Note: Web proxy must be running in non-transparent (i.e., conventional) mode for authentication.
Authentication Method - Local
Local
The Local authentication method (auth_param basic programm) offers the possibility over an internal Squid function to authenticate users with password and user query for the Internet access via HTTP, HTTPS and authenticate WebFTP. To get into the "Global authentication settings", the "Authentication method" needs to be set to "local" and then the "Save and Reload" button should be clicked, whereupon this area should be opened.
Global authentication settings
Number of authentication processes
(auth_param basic children)
Specifies the authentication process which can be started. If more authentication processes are needed, so there may be delays during authentication. To correct this behavior, it would help to set the value up (default value are 5).
Authentication cache TTL (in minutes)
(auth_param basic credentialsttl)
Specifies the "time-to-live" value of the cached user data in minutes. This value is measured from the last request (default 60 min.) .
Limit of IP addresses per user
(acl concurrent max_user_ip)
Here you can set how many simultaneous logins per user are permitted (default is empty <-> means any number).
Require authentication for unrestricted source addresses
Unrestricted IP addresses are also subject to local authentication. If this option is disabled, an authentication does not apply to unrestricted IPs.
Authentication realm prompt
(auth_param basic realm)
Here, an individual created text can be edited which will be displayed during the authentication process.
Domains without authentication (one per line)
(dst_noauth.acl)
Defines domains which work also without authentication.
Local user authentication
Gives the ability to adjust the authentication setting.
Within User management the Username and Password can be edited.

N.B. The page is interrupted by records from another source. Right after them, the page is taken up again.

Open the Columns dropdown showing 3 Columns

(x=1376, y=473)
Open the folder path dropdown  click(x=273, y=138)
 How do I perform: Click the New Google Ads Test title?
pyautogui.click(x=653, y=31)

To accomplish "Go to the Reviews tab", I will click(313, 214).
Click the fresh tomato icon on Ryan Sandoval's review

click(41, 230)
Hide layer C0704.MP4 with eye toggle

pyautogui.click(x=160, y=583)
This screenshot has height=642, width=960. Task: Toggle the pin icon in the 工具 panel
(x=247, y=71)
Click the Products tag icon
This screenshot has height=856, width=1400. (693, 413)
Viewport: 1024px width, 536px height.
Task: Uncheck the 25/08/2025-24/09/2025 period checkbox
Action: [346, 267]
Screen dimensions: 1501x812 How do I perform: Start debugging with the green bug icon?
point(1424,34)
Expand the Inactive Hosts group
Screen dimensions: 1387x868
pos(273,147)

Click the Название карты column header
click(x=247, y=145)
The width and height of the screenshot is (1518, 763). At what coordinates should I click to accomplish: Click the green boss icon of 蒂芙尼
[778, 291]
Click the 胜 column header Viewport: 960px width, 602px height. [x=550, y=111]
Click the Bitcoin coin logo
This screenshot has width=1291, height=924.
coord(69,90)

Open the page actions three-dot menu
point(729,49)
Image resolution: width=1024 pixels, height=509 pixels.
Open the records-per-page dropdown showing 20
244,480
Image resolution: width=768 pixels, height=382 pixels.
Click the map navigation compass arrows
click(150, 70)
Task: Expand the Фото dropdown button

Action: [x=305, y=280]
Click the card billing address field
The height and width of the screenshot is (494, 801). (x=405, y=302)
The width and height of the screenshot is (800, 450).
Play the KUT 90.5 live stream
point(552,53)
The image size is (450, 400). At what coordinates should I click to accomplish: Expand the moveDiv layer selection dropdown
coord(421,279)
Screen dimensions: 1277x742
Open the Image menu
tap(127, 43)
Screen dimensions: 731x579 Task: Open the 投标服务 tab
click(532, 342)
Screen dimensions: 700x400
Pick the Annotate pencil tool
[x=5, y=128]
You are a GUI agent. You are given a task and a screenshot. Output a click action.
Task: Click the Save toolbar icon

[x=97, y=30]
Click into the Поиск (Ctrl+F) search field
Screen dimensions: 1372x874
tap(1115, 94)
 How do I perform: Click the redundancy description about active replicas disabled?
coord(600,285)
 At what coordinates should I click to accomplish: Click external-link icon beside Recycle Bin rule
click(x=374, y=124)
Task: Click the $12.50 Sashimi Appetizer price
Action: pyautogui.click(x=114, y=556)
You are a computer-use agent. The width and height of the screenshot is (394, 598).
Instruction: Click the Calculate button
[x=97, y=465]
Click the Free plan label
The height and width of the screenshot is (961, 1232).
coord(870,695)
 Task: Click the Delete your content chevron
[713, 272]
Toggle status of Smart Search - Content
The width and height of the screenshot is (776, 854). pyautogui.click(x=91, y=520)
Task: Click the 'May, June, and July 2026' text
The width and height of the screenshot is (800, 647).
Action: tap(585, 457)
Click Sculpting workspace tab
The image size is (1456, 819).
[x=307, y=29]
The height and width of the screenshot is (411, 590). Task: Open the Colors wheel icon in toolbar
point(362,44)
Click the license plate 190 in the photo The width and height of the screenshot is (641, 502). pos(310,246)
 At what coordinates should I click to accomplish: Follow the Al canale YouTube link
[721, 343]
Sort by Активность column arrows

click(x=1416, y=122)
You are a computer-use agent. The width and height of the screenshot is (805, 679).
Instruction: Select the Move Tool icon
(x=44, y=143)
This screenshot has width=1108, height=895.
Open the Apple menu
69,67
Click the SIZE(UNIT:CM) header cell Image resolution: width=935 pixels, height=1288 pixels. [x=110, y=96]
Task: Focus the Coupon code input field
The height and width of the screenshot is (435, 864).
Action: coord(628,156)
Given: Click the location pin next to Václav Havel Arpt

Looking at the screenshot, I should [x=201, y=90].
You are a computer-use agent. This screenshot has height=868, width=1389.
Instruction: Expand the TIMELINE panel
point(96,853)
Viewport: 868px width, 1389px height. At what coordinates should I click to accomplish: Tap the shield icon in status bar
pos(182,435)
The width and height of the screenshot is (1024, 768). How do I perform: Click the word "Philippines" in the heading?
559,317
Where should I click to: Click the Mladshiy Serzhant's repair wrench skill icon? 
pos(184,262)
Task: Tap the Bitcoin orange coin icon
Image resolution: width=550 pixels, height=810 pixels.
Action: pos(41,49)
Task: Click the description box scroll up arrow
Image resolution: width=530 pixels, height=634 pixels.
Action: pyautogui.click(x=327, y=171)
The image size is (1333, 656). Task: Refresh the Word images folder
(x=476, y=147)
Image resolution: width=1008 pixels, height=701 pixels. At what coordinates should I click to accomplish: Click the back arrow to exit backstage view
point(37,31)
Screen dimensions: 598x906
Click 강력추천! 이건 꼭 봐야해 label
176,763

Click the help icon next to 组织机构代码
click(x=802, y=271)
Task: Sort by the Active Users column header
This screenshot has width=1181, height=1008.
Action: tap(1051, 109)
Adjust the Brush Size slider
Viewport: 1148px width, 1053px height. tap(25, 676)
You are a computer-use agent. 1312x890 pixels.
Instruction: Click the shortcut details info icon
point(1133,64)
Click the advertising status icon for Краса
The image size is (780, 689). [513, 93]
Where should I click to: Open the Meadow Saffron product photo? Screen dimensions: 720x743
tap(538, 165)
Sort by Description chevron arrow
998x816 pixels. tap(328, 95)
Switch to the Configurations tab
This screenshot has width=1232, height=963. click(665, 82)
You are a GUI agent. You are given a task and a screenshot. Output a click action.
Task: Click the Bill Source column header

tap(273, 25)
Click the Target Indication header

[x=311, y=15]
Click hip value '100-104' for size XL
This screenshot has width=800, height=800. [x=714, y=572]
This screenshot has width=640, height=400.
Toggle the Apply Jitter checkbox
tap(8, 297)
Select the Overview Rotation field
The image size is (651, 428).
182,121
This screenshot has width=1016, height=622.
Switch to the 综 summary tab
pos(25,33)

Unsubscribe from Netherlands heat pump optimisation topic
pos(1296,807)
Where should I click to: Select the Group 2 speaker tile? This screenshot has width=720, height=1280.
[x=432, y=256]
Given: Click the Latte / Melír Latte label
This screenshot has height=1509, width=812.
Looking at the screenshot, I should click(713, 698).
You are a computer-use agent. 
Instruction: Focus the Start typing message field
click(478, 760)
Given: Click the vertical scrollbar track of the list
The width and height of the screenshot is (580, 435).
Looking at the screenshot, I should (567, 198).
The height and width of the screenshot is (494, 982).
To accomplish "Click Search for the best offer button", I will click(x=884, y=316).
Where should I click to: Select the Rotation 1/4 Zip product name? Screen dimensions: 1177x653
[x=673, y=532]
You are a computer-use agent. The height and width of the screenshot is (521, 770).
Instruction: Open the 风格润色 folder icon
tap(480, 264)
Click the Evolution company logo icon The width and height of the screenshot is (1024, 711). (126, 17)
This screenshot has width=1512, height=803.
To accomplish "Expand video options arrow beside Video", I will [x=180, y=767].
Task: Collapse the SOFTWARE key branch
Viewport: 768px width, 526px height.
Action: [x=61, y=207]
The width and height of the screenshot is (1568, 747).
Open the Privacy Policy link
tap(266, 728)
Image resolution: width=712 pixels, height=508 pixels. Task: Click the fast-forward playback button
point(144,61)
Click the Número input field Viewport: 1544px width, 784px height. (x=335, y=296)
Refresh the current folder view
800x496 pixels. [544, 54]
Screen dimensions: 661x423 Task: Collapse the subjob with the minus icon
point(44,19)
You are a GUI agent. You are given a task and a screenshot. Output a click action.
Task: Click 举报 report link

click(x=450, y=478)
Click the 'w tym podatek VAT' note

There are three different groups defined.
Extended
Users of this group are not limited by the Time restrictions, Transfer limits and the MIME type filter.
Standard
Users of this group are limited by the Time restrictions, Transfer limits and the MIME type filter.
Disabled
Users from this category are blocked in general.
Change the web access password by the users
By the usage of this address:
https://ipfire:444/cgi-bin/chpasswd.cgi
It is possible for the users without administrative access to the webinterface to change their password for the local authentication.